Bob Dechert ConservativeParliamentary Secretary to the Minister of Justice

Mr. Speaker, Bill C-13 has been extensively studied, as the member will know, both in committee and in the House of Commons. We have had 12 hours of debate in the House of Commons and 22 hours of study and extensive evidence from all witnesses and all experts on all sides of the issue.

We respect the work of the court, but we will continue to crack down on cyberbullies and online criminals to protect children and all Canadians.

Ève Péclet NDP La Pointe-de-l'Île, QC

Mr. Speaker, this morning the Supreme Court reminded the Conservatives that they cannot make up rules when it suits them.

The right to privacy and the protection of personal information are very important concerns for Canadians. The way in which the government rejects these concerns is unacceptable.

In light of this morning's ruling, will the government finally accept the NDP's request to split Bill C-13 in two, so that the provisions that constitute serious violations of privacy are taken out of the bill?

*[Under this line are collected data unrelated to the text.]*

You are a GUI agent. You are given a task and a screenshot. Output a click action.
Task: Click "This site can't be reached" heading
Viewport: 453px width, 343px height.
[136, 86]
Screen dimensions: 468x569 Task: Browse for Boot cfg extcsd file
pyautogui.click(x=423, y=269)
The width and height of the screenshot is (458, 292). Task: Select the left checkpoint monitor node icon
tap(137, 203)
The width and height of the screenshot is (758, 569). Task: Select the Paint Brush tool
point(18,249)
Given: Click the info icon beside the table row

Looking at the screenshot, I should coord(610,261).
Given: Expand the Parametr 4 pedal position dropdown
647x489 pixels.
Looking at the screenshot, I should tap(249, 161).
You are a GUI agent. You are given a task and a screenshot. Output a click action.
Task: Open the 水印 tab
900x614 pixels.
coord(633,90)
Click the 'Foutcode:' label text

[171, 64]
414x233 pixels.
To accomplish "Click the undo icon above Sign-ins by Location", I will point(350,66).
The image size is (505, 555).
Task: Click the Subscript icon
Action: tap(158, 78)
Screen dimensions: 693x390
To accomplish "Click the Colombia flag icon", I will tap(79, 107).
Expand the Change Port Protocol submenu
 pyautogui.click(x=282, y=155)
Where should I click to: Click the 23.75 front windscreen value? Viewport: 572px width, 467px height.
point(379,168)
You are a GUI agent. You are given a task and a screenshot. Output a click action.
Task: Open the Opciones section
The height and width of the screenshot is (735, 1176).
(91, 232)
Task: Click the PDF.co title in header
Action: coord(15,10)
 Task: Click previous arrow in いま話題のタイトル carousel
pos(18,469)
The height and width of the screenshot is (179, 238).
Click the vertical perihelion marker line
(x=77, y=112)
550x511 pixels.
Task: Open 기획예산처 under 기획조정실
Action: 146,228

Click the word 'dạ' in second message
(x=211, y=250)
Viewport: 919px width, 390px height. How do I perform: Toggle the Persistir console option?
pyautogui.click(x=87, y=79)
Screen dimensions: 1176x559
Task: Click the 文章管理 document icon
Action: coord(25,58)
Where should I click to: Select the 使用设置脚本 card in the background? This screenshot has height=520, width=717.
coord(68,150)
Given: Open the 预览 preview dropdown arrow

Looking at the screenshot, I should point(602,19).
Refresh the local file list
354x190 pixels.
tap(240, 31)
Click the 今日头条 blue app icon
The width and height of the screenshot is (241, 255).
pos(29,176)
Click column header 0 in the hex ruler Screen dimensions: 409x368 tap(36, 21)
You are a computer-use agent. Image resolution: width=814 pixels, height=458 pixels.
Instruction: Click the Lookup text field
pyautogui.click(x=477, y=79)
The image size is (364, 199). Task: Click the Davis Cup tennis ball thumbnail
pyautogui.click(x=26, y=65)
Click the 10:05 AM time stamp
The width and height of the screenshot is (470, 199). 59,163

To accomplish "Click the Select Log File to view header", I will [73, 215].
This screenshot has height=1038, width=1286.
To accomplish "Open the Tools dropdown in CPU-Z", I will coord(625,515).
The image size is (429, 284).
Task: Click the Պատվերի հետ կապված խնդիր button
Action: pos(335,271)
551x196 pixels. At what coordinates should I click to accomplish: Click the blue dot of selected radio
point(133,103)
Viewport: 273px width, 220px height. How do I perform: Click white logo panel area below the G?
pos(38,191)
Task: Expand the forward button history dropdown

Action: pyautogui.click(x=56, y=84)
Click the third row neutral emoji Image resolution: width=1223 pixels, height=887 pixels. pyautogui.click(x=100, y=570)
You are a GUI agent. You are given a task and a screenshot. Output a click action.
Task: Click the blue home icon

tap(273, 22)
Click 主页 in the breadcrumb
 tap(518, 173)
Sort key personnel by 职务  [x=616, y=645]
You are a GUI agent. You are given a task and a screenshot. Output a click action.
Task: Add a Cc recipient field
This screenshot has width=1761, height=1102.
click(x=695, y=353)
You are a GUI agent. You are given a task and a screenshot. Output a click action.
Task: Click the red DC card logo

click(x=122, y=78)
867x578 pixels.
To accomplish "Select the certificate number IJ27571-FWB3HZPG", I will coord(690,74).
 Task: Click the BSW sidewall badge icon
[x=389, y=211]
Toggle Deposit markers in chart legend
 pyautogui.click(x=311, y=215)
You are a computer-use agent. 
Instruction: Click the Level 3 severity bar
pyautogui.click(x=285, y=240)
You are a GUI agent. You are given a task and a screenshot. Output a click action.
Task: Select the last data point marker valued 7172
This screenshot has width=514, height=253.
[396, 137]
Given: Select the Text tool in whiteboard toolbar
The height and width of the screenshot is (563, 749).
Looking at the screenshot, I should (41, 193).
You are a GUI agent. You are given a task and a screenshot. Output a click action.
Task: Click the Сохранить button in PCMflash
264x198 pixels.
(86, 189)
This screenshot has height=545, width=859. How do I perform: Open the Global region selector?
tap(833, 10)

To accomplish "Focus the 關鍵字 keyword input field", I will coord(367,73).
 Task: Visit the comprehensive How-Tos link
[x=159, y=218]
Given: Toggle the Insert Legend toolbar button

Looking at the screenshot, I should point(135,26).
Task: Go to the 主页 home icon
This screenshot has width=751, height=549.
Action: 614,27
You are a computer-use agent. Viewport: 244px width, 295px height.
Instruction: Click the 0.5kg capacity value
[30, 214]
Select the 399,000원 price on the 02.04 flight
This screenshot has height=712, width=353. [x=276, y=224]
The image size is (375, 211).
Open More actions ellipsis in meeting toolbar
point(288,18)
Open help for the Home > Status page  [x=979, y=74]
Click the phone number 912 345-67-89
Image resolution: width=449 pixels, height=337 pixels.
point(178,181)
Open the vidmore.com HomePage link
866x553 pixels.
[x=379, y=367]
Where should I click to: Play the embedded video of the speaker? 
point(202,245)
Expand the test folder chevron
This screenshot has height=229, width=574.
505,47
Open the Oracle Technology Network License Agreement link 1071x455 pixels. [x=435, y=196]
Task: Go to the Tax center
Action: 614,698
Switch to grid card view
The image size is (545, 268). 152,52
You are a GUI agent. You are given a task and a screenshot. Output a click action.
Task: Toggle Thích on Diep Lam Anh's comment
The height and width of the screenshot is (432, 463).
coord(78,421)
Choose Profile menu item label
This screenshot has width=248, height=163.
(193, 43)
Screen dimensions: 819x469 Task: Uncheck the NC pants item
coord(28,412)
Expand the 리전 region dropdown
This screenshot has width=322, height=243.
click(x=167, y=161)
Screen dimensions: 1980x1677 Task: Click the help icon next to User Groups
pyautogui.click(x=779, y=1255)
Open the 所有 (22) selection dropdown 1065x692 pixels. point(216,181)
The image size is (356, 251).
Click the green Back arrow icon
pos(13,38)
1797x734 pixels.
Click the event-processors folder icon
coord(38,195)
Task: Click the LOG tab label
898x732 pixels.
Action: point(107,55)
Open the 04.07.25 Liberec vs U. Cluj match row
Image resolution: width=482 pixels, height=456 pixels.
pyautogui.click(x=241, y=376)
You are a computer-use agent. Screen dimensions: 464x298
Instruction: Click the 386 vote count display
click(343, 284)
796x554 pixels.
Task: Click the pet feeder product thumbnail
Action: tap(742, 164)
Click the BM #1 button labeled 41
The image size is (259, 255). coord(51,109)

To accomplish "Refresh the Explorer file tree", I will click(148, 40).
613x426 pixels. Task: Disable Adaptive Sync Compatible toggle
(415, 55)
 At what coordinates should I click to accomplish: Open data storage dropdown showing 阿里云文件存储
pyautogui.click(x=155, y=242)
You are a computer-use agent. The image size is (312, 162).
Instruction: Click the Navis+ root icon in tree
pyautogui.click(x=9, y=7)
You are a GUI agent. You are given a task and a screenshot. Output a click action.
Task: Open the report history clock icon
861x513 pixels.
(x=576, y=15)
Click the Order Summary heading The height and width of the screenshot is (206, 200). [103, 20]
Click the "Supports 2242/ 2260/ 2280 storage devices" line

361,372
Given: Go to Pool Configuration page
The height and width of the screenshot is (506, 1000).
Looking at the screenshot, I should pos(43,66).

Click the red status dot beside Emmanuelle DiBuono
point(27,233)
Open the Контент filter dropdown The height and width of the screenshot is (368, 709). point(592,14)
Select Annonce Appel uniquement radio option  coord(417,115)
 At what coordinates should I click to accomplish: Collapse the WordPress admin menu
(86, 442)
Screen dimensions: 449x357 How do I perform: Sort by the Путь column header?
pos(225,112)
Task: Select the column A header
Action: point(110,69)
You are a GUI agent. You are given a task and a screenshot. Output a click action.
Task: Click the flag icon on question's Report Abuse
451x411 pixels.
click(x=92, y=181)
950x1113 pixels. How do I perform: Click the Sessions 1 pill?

This must be done so that victims of cyberbullying can quickly obtain justice.

Ève Péclet NDP La Pointe-de-l'Île, QC

Mr. Speaker, once again the Conservatives have rejected almost all the opposition's amendments to Bill C-13 on cyberbullying.

This morning the Supreme Court rebuffed the Conservatives again. The court unanimously ruled that a warrant is required in order to obtain a client's IP address from Internet providers. This casts serious doubt on the constitutionality of their Bill C-13.

Why did the Conservatives not agree to the NDP's request to await the Supreme Court ruling before moving forward with the clause-by-clause study of their bill?